▸ Your objective:
For each entry, output its words exactly and leave any picture behind.

▸ Provided data:
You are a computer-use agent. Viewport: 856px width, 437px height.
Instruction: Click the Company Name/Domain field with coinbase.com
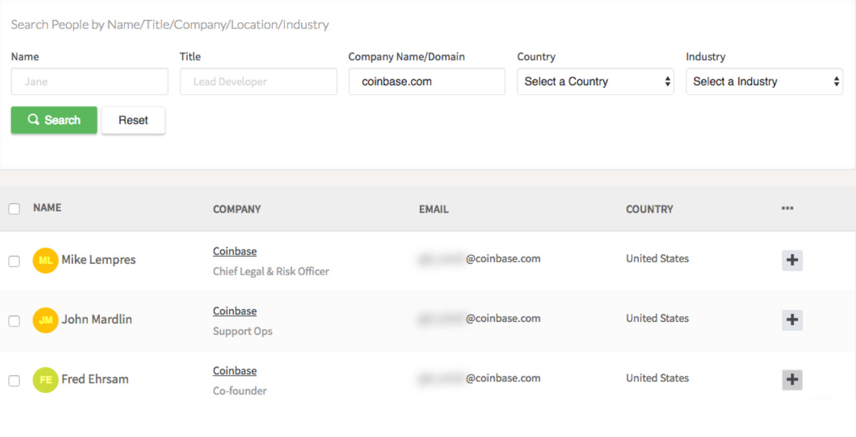(x=427, y=81)
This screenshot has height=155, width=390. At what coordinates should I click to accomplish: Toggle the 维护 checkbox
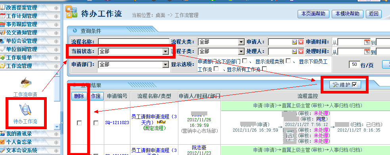tap(355, 85)
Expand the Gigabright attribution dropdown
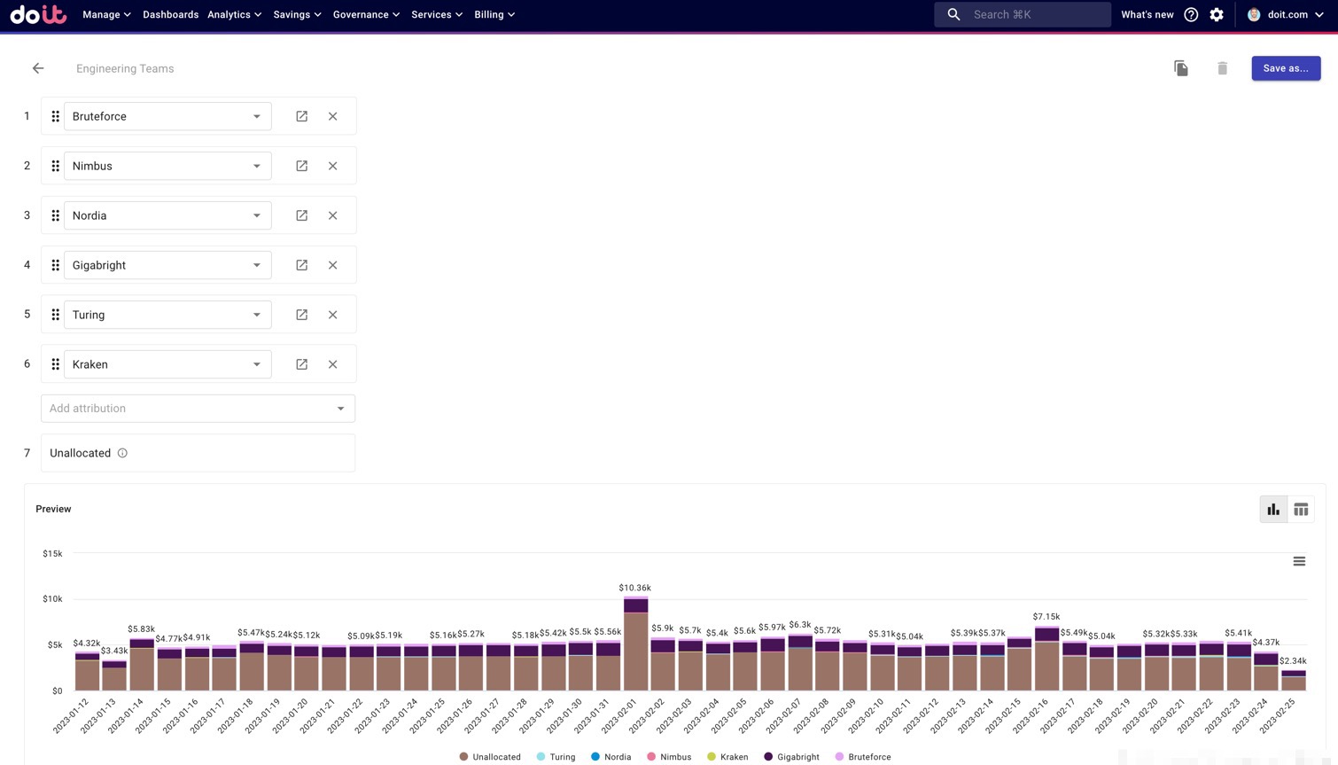1338x765 pixels. coord(257,265)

▸ Exercise solution:
You are a computer-use agent. Viewport: 856px width, 437px height.
Instruction: Click the Company Name/Domain field with coinbase.com
(x=427, y=81)
This screenshot has height=155, width=390. At what coordinates should I click to accomplish: Toggle the 维护 checkbox
tap(355, 85)
Expand the Gigabright attribution dropdown
1338x765 pixels. coord(257,265)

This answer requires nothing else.